Material shown.

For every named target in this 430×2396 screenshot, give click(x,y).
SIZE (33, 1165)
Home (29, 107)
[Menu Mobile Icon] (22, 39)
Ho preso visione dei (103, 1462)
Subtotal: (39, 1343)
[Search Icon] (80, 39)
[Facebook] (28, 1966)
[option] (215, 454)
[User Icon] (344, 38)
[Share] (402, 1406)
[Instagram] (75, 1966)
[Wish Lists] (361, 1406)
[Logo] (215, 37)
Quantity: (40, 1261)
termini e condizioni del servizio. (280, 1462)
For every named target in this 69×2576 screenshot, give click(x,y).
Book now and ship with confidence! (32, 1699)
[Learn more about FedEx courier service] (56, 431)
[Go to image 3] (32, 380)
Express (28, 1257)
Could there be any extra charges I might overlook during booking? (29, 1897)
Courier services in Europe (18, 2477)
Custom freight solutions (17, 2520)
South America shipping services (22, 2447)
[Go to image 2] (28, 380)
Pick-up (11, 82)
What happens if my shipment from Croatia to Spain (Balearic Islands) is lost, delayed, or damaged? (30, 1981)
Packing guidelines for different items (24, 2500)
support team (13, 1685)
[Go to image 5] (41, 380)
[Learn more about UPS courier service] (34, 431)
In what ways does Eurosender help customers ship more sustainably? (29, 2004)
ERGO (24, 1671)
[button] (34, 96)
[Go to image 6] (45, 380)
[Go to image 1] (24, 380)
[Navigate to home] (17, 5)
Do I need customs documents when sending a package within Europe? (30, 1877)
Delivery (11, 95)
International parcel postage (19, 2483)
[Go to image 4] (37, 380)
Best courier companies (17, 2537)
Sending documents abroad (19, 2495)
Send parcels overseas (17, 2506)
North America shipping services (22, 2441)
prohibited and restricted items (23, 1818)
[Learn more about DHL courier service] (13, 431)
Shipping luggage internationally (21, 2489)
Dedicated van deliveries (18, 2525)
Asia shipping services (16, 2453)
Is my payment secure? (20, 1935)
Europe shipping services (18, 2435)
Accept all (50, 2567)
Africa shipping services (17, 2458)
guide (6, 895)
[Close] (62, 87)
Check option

What the task requires.
The lines above that hold the word "about" are the ones to copy.

Solution.
[Learn more about FedEx courier service] (56, 431)
[Learn more about UPS courier service] (34, 431)
[Learn more about DHL courier service] (13, 431)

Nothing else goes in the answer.